LEMBRANÇAS DE UM INTENSO AMOR

Dna. Leonor, aos seus 80 anos, tinha a rotina de todas as tardinhas sentar num banco em seu jardim. Lá ela contemplava, antes do por do sol, as belezas de suas flores, cuidadas com tanto zelo pelo seu jardineiro, o céu azul e as montanhas ao longe que davam um colorido especial à paisagem. Perdera seu marido, ainda jovem, aos 46 anos, num acidente de trânsito. Neste mesmo local os dois sentavam todas as tardinhas, no mesmo horário, onde conversavam sobre os afazeres do dia a dia e trocavam juras de amor. Seu marido era uma pessoa culta e querida na sociedade. Tratava a todos com o mesmo entusiasmo e com o mesmo amor. Buscava a harmonia e o viver bem de todas as pessoas da comunidade.

Esta tarde Dna. Leonor estava mais sensível. Começou a lembrar dos bons tempos com o seu Gustavo (nome do seu marido). Uma lágrima brotou dos seus olhos.

Lembrava que todas manhãs, ainda quando dormia, seu Gustavo – antes de ir para o trabalho - se inclinava e dava-lhe um beijo na face. Ela acordava sonolenta, sorria e voltava a dormir. Lembrou as inúmeras cartas que recebia quando seu Gustavo se ausentava por interesses profissionais. Eram cartas lindas, cheias de amor e as quais elas as mantém guardadas até hoje. Frases como: “...longe de ti mas sinto o teu perfume no ar me envolvendo como se fossem teus braços. Sinto o calor do teu corpo queimando meu desejo de estar contigo. Sinto teus lábios mal tocando os meus num desejo involuntário de unirem-se e selar o nosso grande amor. Sinto uma imensa saudade que inebria minha vontade de trabalhar. E tantas outras frases que traduziam o intenso amor que os envolvia.

Neste momento, escuta a voz de Carlos, de 50 anos, médico, e filho adotivo. Ele, como de costume, sempre passava para visitá-la e, às vezes, jantavam juntos.
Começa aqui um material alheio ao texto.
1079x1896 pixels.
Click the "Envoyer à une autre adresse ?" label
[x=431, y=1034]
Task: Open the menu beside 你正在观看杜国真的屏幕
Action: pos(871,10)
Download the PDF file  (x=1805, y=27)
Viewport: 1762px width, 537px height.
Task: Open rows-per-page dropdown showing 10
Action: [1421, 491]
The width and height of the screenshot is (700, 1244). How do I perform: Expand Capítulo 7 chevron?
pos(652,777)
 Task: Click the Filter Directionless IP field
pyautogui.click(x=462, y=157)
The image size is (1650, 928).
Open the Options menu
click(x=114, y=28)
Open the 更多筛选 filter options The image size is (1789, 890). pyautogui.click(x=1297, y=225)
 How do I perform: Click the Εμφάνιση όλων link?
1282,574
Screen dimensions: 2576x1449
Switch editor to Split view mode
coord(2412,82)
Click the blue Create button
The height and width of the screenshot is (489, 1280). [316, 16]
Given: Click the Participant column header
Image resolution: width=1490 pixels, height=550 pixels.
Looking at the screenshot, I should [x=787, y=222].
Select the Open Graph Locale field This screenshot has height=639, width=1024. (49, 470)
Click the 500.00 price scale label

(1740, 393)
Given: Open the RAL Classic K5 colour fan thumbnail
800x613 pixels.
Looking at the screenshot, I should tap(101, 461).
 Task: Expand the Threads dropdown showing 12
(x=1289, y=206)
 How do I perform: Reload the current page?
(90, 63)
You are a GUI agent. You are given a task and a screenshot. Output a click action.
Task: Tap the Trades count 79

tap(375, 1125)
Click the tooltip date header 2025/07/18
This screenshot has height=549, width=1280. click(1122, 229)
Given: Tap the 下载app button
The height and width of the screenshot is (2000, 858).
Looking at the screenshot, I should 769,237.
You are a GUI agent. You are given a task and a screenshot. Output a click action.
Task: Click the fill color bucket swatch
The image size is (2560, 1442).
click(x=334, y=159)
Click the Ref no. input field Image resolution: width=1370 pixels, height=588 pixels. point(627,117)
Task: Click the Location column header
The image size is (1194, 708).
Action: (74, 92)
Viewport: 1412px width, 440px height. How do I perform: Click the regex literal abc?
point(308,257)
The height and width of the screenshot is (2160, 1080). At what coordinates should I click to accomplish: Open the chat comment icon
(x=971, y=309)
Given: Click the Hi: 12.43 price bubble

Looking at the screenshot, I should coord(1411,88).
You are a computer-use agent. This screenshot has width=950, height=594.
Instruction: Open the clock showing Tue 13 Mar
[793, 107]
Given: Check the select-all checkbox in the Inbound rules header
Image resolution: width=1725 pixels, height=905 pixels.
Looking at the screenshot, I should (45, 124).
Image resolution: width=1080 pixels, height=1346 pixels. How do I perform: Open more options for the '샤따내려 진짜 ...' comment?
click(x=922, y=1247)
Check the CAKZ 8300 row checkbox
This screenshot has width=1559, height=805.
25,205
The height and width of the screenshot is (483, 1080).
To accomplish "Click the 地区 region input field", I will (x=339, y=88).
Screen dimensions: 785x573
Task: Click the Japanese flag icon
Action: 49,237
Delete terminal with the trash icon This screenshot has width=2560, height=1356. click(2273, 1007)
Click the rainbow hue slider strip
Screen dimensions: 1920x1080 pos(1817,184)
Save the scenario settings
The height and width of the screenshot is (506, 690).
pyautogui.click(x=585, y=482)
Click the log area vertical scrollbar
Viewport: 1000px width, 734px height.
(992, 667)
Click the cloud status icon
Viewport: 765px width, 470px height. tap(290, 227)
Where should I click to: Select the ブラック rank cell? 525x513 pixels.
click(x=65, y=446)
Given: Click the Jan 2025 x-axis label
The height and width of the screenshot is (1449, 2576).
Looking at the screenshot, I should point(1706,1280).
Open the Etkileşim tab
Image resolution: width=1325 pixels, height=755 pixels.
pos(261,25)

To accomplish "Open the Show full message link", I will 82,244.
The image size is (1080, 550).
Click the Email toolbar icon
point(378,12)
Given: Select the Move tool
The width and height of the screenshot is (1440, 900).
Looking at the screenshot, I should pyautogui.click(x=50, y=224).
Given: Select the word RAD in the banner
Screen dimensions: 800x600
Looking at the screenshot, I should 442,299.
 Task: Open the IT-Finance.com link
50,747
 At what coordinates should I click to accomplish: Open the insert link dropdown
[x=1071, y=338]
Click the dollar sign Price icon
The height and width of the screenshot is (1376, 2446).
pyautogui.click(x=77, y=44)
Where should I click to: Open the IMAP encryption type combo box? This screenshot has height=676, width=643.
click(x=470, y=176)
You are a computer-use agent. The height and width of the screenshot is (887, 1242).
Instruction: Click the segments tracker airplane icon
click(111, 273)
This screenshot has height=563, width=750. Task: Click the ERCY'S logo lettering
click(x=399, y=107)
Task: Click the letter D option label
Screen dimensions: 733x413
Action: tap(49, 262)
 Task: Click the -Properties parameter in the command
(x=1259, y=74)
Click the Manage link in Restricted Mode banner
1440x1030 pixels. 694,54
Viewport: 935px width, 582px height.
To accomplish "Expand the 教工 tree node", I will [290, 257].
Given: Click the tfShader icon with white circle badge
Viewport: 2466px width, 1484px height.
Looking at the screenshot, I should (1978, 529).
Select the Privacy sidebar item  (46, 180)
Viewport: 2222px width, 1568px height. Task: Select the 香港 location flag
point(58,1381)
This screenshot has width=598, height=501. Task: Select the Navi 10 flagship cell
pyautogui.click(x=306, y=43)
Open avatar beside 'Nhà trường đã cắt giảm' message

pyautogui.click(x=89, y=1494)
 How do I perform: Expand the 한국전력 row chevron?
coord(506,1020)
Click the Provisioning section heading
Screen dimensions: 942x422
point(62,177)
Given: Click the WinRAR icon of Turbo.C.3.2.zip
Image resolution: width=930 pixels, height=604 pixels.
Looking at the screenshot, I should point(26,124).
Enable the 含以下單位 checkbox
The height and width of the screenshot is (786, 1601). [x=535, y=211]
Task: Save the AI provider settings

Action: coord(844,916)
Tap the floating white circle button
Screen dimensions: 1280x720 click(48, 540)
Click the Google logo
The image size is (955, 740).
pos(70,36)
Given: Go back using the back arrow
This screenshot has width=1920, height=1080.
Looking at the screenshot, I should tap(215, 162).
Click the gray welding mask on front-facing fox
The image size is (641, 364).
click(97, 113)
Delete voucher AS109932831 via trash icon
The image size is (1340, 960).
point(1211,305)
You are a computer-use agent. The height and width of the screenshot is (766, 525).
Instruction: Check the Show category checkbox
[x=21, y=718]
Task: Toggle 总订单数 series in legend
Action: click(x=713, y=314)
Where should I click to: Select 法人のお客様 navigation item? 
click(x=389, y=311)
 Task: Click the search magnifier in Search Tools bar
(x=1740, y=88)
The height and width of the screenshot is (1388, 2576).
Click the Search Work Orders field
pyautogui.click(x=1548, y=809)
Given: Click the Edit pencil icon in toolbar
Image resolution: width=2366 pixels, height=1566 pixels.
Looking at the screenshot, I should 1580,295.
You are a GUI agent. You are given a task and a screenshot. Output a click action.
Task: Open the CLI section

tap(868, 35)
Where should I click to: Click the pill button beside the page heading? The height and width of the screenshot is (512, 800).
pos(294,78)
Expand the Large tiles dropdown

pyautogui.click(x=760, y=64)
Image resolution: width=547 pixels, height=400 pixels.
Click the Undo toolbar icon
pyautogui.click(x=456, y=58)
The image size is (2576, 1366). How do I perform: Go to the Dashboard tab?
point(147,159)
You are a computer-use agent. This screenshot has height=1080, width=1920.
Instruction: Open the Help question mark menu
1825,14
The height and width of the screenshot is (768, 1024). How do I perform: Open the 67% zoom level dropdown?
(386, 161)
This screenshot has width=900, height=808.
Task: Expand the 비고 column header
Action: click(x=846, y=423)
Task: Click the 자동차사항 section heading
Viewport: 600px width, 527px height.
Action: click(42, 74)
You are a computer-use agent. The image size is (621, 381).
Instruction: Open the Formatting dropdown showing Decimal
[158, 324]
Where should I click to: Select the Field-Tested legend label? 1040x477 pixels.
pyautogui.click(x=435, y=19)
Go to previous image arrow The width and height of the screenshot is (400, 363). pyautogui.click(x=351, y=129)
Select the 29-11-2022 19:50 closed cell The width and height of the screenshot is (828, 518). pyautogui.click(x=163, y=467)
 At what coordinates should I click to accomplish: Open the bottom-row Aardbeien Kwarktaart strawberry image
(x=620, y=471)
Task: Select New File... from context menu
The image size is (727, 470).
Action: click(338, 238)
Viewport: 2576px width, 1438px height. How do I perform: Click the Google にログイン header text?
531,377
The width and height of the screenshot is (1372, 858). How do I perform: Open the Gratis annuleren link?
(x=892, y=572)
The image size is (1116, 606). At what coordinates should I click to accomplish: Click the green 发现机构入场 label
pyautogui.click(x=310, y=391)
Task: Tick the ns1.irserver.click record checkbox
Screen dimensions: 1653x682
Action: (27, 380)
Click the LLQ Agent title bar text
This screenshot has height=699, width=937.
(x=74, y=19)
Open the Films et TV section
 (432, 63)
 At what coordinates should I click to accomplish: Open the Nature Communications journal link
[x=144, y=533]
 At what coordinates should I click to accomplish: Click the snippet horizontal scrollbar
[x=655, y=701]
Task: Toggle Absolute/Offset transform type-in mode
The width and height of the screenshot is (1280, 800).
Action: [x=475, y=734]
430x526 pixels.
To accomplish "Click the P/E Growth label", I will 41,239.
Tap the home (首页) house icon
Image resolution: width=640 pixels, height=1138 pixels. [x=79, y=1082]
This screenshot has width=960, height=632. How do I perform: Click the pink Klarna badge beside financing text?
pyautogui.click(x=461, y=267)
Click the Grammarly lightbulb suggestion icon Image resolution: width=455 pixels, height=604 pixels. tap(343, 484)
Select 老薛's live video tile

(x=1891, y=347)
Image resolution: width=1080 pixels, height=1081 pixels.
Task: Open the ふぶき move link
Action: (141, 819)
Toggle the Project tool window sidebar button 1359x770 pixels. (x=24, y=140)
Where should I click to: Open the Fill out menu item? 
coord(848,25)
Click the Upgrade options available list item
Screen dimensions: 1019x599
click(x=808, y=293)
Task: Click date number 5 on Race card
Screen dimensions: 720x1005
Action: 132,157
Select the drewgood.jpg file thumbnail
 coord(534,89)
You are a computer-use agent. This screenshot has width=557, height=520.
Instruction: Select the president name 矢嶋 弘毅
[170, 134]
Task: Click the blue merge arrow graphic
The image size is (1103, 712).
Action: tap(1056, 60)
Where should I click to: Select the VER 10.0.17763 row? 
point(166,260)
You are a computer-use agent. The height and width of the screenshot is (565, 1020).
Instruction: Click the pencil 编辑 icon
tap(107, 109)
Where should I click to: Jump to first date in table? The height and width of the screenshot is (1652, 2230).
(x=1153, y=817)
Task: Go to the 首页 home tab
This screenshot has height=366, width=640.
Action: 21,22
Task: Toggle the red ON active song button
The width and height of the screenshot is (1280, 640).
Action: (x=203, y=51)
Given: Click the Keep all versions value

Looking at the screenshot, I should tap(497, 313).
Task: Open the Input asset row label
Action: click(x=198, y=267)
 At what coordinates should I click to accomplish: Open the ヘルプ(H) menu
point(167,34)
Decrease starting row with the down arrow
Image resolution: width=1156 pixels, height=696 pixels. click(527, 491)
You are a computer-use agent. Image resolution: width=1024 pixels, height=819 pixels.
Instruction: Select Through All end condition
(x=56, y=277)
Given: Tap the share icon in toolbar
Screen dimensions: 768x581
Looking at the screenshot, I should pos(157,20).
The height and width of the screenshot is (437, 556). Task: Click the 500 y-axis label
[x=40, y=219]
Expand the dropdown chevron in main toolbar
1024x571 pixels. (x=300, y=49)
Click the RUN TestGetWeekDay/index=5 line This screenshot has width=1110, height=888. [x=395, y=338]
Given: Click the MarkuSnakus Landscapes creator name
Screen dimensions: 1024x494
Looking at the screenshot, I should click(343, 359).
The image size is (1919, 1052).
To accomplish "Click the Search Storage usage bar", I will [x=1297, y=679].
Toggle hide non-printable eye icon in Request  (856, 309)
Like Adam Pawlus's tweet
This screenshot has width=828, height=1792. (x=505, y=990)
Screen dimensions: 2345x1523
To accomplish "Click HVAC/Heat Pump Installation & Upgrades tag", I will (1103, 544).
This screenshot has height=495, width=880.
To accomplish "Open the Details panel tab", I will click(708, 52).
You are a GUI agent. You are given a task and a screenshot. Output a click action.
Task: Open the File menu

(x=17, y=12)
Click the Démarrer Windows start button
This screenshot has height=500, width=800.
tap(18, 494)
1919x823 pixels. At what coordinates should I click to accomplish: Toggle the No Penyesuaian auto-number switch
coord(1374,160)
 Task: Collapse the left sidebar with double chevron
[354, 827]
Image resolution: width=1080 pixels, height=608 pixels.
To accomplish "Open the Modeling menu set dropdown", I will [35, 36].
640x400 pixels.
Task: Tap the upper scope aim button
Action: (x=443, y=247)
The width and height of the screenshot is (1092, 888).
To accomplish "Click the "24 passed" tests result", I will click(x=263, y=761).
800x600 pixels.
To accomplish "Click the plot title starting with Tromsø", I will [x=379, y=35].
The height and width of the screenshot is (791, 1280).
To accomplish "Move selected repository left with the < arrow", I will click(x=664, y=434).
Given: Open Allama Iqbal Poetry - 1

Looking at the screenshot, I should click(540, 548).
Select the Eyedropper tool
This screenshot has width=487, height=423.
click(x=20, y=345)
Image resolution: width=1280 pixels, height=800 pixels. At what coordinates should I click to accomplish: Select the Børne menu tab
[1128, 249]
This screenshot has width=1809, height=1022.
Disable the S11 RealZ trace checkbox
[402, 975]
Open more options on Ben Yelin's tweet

Ela paralisa momentaneamente seus pensamentos. Carlos se retira e vai para dentro de casa pois tem algumas ligações para fazer.

Dna. Leonor volta a pensar longe. Sorria quando se lembrava do intenso amor que viveu e da união que existia entre os dois. Ela o amava com todas as suas forças. Novamente seus olhos marejaram. Com o lenço ela os secou.

O acidente veio à tona. Um motorista embriagado tinha causado o acidente e a morte precoce do seu marido. Foi um fato muito comentado que lhe tirou longas noites de sono e de tranquilidade. Entrou numa depressão e graças às orações que fazia todas as noites e a vontade de continuar a viver, superou a intensa dor desta tragédia. Num ato de grandeza chegou a perdoar a pessoa que lhe trouxe tanta mal.

Carlos, trouxe um cálice de vinho e deu-lhe um beijo na testa. O mesmo procedimento que seu Gustavo fazia todos os dias. Quantas vezes Carlos deve ter visto esta cena. Carlos amava os dois e sempre agradeceu o amor e o carinho que eles lhe deram na sua criação e a educação que eles lhe tinham proporcionado.

Ela olhou fixa para o horizonte, passou o lenço nos olhos e murmurou: quanta saudade, breve estaremos juntos e sentaremos neste banco, todas as tardinhas, de mãos dadas.